Il vero punto di forza di questo processo è che l’Inter non appare più come una squadra che si limita a interpretare il proprio schema, ma come una squadra che costruisce lo schema mentre gioca. Questo non significa improvvisazione, bensì disponibilità a usare gli strumenti tecnici disponibili in modo non convenzionale. Chivu ha creato una cultura di adattabilità nella quale il posizionamento conta meno della funzione e la funzione conta più dell’etichetta.
In prospettiva, questo approccio può cambiare anche il futuro dei singoli. Diouf potrebbe diventare un laterale evoluto, Akanji un difensore-regista, Carlos Augusto un interprete totale della fascia, Zielinski un centrocampista più direttivo e Frattesi una mezzala con istinto da punta aggiunta. Il dato più interessante è che il sistema non si limita a risolvere emergenze: produce valore, genera alternative e aumenta la profondità della rosa. In una squadra costruita così, la rifinitura non appartiene soltanto all’ultimo passaggio, ma all’intero processo che porta dalla scelta del ruolo alla sua trasformazione.

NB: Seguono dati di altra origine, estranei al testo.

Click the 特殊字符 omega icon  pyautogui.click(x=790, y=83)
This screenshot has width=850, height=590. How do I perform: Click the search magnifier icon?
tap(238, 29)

È una definizione utile per spiegare una squadra che si muove tra connessione, riempimento, gestione dei duelli e continua ricerca di nuove linee di gioco. È una squadra che non teme di cambiare pelle, perché ha capito che la vera modernità non consiste nel fissare le posizioni, ma nel governarne la mobilità. E se questo principio continuerà a funzionare, non resterà solo un’etichetta suggestiva: diventerà un modello tecnico riconoscibile, studiabile e potenzialmente duraturo.